文書の抜粋:
# # # #
根管治療や詰め物の装着時に使用することがあります。
ラバー(ゴム)により舌や頬の接触および唾液を遮るダムを設けます。
唾液にはお口の中の細菌が多く含まれますので、治療している部位に唾液が触れることは治療の成功率を下げる可能性があります。ラバーダムを用いることで唾液を遮断することができます。
呼気には水分が含まれるため、お口の中は湿度たっぷりです。
ラバーダムを用いると、治療部位をしっかり乾燥させることが可能です。
治療では様々な薬剤を使用します。お口の中に漏れ出さないように吸引しながら治療を行いますが、ラバーダムを用いることでそれを最小限にすることが可能です。
治療には細かい器具を使用しています。細心の注意のもと治療を行っていますが、まれにお口の中に落ちてしまうことがあります。
ただ、ラバーダムをしていれば、これが受け止めてくれますので、間違って飲み込むような事故を防ぐことが出来ます。
ラバーダムは治療している歯に装着しますので、それ以外の歯は目に入りません。
つまり、その歯に全神経を集中することができます。
根管治療は歯の内部の細菌を駆除していく治療ですが、治療中に唾液が歯の中に入ってしまえば、細菌を歯の奥深くに入れ込んでしまうことになります。根管治療を成功に導くためには、唾液からの攻撃を遮断することです。
そのためにはラバーダムを装着することで容易に唾液の侵入を防ぐことができますので、ラバーダムをする/しないによって根管治療の成績が変わるという報告があります。
# # # #
取り組む課題:
A - ラバーダムの説明文によると、治療している部位に唾液が触れると、なぜ治療の成功率が下がるおそれがあるのか。1〜3文で説明してください。
B - ラバーダムの説明文の「唾液にはお口の中の細菌が多く」から「落ちてしまうことがあります。」までを、一字一句変えずに書き写してください。
C - ラバーダムの説明文の最後の文に続く部分を書いてください。

生データ:
# # # #
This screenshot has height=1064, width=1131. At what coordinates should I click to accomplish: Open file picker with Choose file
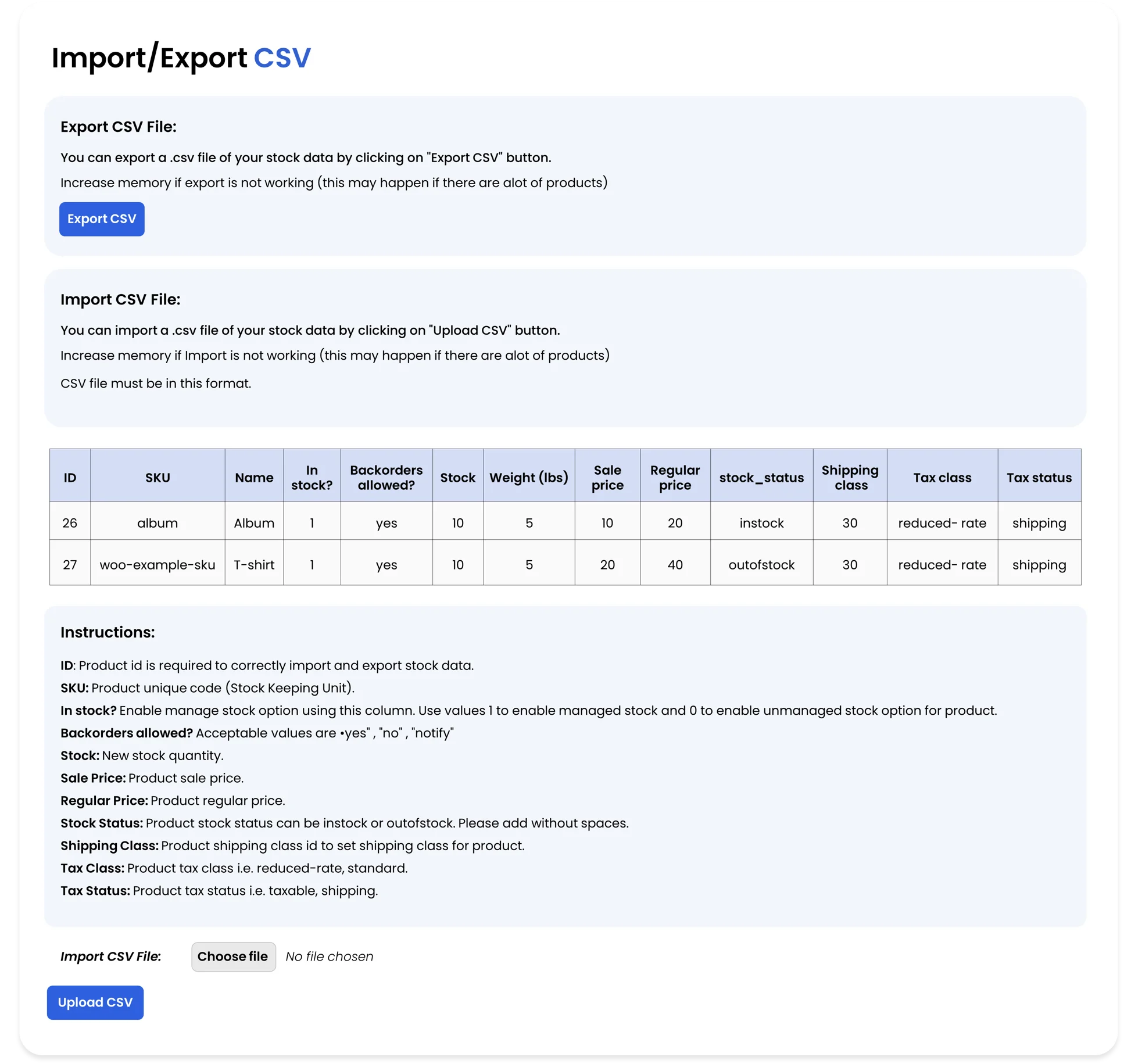pos(233,956)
# # # #
解答一覧:
A - 唾液にはお口の中の細菌が多く含まれているからです。そのため、治療している部位に唾液が触れると、治療の成功率を下げる可能性があります。

B -
唾液にはお口の中の細菌が多く含まれますので、治療している部位に唾液が触れることは治療の成功率を下げる可能性があります。ラバーダムを用いることで唾液を遮断することができます。
呼気には水分が含まれるため、お口の中は湿度たっぷりです。
ラバーダムを用いると、治療部位をしっかり乾燥させることが可能です。
治療では様々な薬剤を使用します。お口の中に漏れ出さないように吸引しながら治療を行いますが、ラバーダムを用いることでそれを最小限にすることが可能です。
治療には細かい器具を使用しています。細心の注意のもと治療を行っていますが、まれにお口の中に落ちてしまうことがあります。

C -
ただ、ラバーダムを装着できないほどに虫歯で歯がボロボロになっている場合は、抜歯を検討した方が良いでしょう。
詰め物をつけるとき、シューっと風をかけられた経験があると思います。これは歯を乾燥させています。
ベタベタに濡れていては接着剤の効果を発揮せず、すぐに外れてしまいます。
お口の中の水分とは唾液と呼気です。
これを確実に排除できるのがラバーダムです。
ラバーダムで使用するシートはラテックス製がほとんどです。ラテックスアレルギーの方は問診で申告するようお願いします。
クランプ(ラバーダムシートを止めるための器具)は歯ぐき付近に触れるため、術後に歯ぐきの痛みを伴うことがあります。
ラバーダムはお口を大きく覆いますので、鼻詰まりのある方では息苦しさを感じることがあります。
上記のようにラバーダムを装着して治療することには様々なメリットがあります。
教科書的にラバーダムの装着が推奨されているのは根管治療の時ですが、ラバーダムをすれば治るわけではありません。
ただ、精密な根管治療のスタートラインはラバーダムをすることではないでしょうか。